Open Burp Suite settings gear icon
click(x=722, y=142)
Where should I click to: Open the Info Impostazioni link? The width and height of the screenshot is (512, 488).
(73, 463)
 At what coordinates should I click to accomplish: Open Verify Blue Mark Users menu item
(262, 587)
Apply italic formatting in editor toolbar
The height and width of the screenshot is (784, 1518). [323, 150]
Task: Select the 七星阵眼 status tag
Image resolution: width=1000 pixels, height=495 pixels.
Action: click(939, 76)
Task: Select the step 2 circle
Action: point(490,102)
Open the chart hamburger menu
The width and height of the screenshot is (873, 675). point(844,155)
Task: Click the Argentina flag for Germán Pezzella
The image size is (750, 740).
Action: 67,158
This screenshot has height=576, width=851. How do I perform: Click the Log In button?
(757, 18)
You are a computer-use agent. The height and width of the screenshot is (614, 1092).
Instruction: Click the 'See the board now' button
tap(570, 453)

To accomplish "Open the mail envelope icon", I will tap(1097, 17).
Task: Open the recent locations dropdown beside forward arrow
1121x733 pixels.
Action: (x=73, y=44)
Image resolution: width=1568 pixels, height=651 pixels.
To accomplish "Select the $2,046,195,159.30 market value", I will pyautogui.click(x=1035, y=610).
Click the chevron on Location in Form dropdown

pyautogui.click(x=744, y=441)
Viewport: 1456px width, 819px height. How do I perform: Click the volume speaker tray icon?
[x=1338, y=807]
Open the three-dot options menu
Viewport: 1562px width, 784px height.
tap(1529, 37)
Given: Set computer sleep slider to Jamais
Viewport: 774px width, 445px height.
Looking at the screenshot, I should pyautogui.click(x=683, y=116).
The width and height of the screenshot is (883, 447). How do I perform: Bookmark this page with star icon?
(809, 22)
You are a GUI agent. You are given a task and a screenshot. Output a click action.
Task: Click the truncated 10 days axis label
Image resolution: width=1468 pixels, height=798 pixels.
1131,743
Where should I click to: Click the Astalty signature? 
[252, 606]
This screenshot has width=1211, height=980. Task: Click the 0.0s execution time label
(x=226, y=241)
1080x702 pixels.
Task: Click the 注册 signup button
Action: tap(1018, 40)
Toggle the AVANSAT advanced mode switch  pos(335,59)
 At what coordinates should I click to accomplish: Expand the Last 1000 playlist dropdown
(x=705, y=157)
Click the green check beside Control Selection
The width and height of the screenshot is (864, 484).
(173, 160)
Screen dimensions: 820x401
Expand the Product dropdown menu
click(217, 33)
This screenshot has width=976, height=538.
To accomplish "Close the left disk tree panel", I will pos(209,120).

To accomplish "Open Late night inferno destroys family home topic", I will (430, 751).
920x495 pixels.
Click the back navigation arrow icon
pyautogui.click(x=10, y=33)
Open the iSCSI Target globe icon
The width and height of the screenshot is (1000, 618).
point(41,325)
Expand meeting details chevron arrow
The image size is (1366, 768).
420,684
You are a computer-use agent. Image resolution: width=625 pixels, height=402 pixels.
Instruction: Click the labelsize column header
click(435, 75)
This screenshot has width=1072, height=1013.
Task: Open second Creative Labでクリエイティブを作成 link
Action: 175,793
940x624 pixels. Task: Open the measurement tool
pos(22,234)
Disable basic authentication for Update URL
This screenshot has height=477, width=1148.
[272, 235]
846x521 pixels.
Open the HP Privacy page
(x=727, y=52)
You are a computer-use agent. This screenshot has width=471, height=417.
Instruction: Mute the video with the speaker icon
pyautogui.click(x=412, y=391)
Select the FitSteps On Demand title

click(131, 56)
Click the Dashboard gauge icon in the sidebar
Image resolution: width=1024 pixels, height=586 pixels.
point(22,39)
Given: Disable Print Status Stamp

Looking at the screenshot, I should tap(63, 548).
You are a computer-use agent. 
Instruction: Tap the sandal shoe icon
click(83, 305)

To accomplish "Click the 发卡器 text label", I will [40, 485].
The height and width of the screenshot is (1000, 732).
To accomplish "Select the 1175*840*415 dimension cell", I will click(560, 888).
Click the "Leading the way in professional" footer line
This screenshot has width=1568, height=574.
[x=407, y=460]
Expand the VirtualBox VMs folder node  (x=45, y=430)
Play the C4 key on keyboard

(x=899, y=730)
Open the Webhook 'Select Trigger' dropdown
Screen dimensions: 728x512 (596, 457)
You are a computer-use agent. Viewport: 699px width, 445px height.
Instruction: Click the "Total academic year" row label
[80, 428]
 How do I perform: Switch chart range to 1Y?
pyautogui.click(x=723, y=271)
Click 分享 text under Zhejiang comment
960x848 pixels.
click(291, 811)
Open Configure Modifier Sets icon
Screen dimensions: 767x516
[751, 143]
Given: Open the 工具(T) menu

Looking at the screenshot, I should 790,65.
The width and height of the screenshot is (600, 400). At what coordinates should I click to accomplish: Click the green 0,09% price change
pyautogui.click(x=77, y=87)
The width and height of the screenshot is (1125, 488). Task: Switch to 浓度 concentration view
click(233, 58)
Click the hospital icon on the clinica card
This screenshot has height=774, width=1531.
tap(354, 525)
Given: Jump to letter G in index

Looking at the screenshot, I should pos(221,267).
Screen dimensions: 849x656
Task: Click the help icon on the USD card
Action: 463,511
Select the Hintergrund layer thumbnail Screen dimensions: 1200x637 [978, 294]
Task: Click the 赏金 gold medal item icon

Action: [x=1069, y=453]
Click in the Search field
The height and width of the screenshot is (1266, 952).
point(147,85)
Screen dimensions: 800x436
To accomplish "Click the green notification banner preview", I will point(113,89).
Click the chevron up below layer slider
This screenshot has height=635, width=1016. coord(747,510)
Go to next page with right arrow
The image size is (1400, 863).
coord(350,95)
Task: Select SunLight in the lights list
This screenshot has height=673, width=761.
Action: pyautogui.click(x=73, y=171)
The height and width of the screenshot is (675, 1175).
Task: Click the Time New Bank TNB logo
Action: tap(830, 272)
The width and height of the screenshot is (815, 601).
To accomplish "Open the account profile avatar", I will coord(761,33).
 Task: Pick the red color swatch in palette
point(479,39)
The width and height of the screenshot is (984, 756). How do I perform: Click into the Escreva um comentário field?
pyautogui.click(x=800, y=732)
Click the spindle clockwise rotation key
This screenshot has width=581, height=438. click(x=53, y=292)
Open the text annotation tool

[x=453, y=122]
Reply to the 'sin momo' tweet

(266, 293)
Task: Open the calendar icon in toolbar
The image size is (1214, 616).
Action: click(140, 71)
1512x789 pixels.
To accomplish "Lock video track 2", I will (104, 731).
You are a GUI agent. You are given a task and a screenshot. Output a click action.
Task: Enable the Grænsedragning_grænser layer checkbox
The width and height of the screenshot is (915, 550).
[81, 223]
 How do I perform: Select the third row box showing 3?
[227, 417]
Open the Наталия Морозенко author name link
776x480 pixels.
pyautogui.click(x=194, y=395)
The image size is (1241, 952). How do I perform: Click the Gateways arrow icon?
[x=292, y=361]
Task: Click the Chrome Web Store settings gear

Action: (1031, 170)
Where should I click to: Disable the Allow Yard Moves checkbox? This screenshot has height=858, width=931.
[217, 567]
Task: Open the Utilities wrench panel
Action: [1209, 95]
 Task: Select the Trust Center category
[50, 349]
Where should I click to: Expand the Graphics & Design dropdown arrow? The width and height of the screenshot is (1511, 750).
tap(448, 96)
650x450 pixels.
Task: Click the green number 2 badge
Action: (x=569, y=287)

_____

## TASK BRIEF
The expected response reproduces all of the data precisely.

## PROBLEM SOLUTION
Open Burp Suite settings gear icon
click(x=722, y=142)
Where should I click to: Open the Info Impostazioni link? The width and height of the screenshot is (512, 488).
(73, 463)
 At what coordinates should I click to accomplish: Open Verify Blue Mark Users menu item
(262, 587)
Apply italic formatting in editor toolbar
The height and width of the screenshot is (784, 1518). [323, 150]
Task: Select the 七星阵眼 status tag
Image resolution: width=1000 pixels, height=495 pixels.
Action: click(939, 76)
Task: Select the step 2 circle
Action: point(490,102)
Open the chart hamburger menu
The width and height of the screenshot is (873, 675). point(844,155)
Task: Click the Argentina flag for Germán Pezzella
The image size is (750, 740).
Action: 67,158
This screenshot has height=576, width=851. How do I perform: Click the Log In button?
(757, 18)
You are a computer-use agent. The height and width of the screenshot is (614, 1092).
Instruction: Click the 'See the board now' button
tap(570, 453)

To accomplish "Open the mail envelope icon", I will tap(1097, 17).
Task: Open the recent locations dropdown beside forward arrow
1121x733 pixels.
Action: (x=73, y=44)
Image resolution: width=1568 pixels, height=651 pixels.
To accomplish "Select the $2,046,195,159.30 market value", I will pyautogui.click(x=1035, y=610).
Click the chevron on Location in Form dropdown

pyautogui.click(x=744, y=441)
Viewport: 1456px width, 819px height. How do I perform: Click the volume speaker tray icon?
[x=1338, y=807]
Open the three-dot options menu
Viewport: 1562px width, 784px height.
tap(1529, 37)
Given: Set computer sleep slider to Jamais
Viewport: 774px width, 445px height.
Looking at the screenshot, I should pyautogui.click(x=683, y=116).
The width and height of the screenshot is (883, 447). How do I perform: Bookmark this page with star icon?
(809, 22)
You are a GUI agent. You are given a task and a screenshot. Output a click action.
Task: Click the truncated 10 days axis label
Image resolution: width=1468 pixels, height=798 pixels.
1131,743
Where should I click to: Click the Astalty signature? 
[252, 606]
This screenshot has width=1211, height=980. Task: Click the 0.0s execution time label
(x=226, y=241)
1080x702 pixels.
Task: Click the 注册 signup button
Action: tap(1018, 40)
Toggle the AVANSAT advanced mode switch  pos(335,59)
 At what coordinates should I click to accomplish: Expand the Last 1000 playlist dropdown
(x=705, y=157)
Click the green check beside Control Selection
The width and height of the screenshot is (864, 484).
(173, 160)
Screen dimensions: 820x401
Expand the Product dropdown menu
click(217, 33)
This screenshot has width=976, height=538.
To accomplish "Close the left disk tree panel", I will pos(209,120).

To accomplish "Open Late night inferno destroys family home topic", I will (430, 751).
920x495 pixels.
Click the back navigation arrow icon
pyautogui.click(x=10, y=33)
Open the iSCSI Target globe icon
The width and height of the screenshot is (1000, 618).
point(41,325)
Expand meeting details chevron arrow
The image size is (1366, 768).
420,684
You are a computer-use agent. Image resolution: width=625 pixels, height=402 pixels.
Instruction: Click the labelsize column header
click(435, 75)
This screenshot has width=1072, height=1013.
Task: Open second Creative Labでクリエイティブを作成 link
Action: 175,793
940x624 pixels. Task: Open the measurement tool
pos(22,234)
Disable basic authentication for Update URL
This screenshot has height=477, width=1148.
[272, 235]
846x521 pixels.
Open the HP Privacy page
(x=727, y=52)
You are a computer-use agent. This screenshot has width=471, height=417.
Instruction: Mute the video with the speaker icon
pyautogui.click(x=412, y=391)
Select the FitSteps On Demand title

click(131, 56)
Click the Dashboard gauge icon in the sidebar
Image resolution: width=1024 pixels, height=586 pixels.
point(22,39)
Given: Disable Print Status Stamp

Looking at the screenshot, I should tap(63, 548).
You are a computer-use agent. 
Instruction: Tap the sandal shoe icon
click(83, 305)

To accomplish "Click the 发卡器 text label", I will [40, 485].
The height and width of the screenshot is (1000, 732).
To accomplish "Select the 1175*840*415 dimension cell", I will click(560, 888).
Click the "Leading the way in professional" footer line
This screenshot has width=1568, height=574.
[x=407, y=460]
Expand the VirtualBox VMs folder node  (x=45, y=430)
Play the C4 key on keyboard

(x=899, y=730)
Open the Webhook 'Select Trigger' dropdown
Screen dimensions: 728x512 (596, 457)
You are a computer-use agent. Viewport: 699px width, 445px height.
Instruction: Click the "Total academic year" row label
[80, 428]
 How do I perform: Switch chart range to 1Y?
pyautogui.click(x=723, y=271)
Click 分享 text under Zhejiang comment
960x848 pixels.
click(291, 811)
Open Configure Modifier Sets icon
Screen dimensions: 767x516
[751, 143]
Given: Open the 工具(T) menu

Looking at the screenshot, I should 790,65.
The width and height of the screenshot is (600, 400). At what coordinates should I click to accomplish: Click the green 0,09% price change
pyautogui.click(x=77, y=87)
The width and height of the screenshot is (1125, 488). Task: Switch to 浓度 concentration view
click(233, 58)
Click the hospital icon on the clinica card
This screenshot has height=774, width=1531.
tap(354, 525)
Given: Jump to letter G in index

Looking at the screenshot, I should pos(221,267).
Screen dimensions: 849x656
Task: Click the help icon on the USD card
Action: 463,511
Select the Hintergrund layer thumbnail Screen dimensions: 1200x637 [978, 294]
Task: Click the 赏金 gold medal item icon

Action: [x=1069, y=453]
Click in the Search field
The height and width of the screenshot is (1266, 952).
point(147,85)
Screen dimensions: 800x436
To accomplish "Click the green notification banner preview", I will point(113,89).
Click the chevron up below layer slider
This screenshot has height=635, width=1016. coord(747,510)
Go to next page with right arrow
The image size is (1400, 863).
coord(350,95)
Task: Select SunLight in the lights list
This screenshot has height=673, width=761.
Action: pyautogui.click(x=73, y=171)
The height and width of the screenshot is (675, 1175).
Task: Click the Time New Bank TNB logo
Action: tap(830, 272)
The width and height of the screenshot is (815, 601).
To accomplish "Open the account profile avatar", I will coord(761,33).
 Task: Pick the red color swatch in palette
point(479,39)
The width and height of the screenshot is (984, 756). How do I perform: Click into the Escreva um comentário field?
pyautogui.click(x=800, y=732)
Click the spindle clockwise rotation key
This screenshot has width=581, height=438. click(x=53, y=292)
Open the text annotation tool

[x=453, y=122]
Reply to the 'sin momo' tweet

(266, 293)
Task: Open the calendar icon in toolbar
The image size is (1214, 616).
Action: click(140, 71)
1512x789 pixels.
To accomplish "Lock video track 2", I will (104, 731).
You are a GUI agent. You are given a task and a screenshot. Output a click action.
Task: Enable the Grænsedragning_grænser layer checkbox
The width and height of the screenshot is (915, 550).
[81, 223]
 How do I perform: Select the third row box showing 3?
[227, 417]
Open the Наталия Морозенко author name link
776x480 pixels.
pyautogui.click(x=194, y=395)
The image size is (1241, 952). How do I perform: Click the Gateways arrow icon?
[x=292, y=361]
Task: Click the Chrome Web Store settings gear

Action: (1031, 170)
Where should I click to: Disable the Allow Yard Moves checkbox? This screenshot has height=858, width=931.
[217, 567]
Task: Open the Utilities wrench panel
Action: [1209, 95]
 Task: Select the Trust Center category
[50, 349]
Where should I click to: Expand the Graphics & Design dropdown arrow? The width and height of the screenshot is (1511, 750).
tap(448, 96)
650x450 pixels.
Task: Click the green number 2 badge
Action: (x=569, y=287)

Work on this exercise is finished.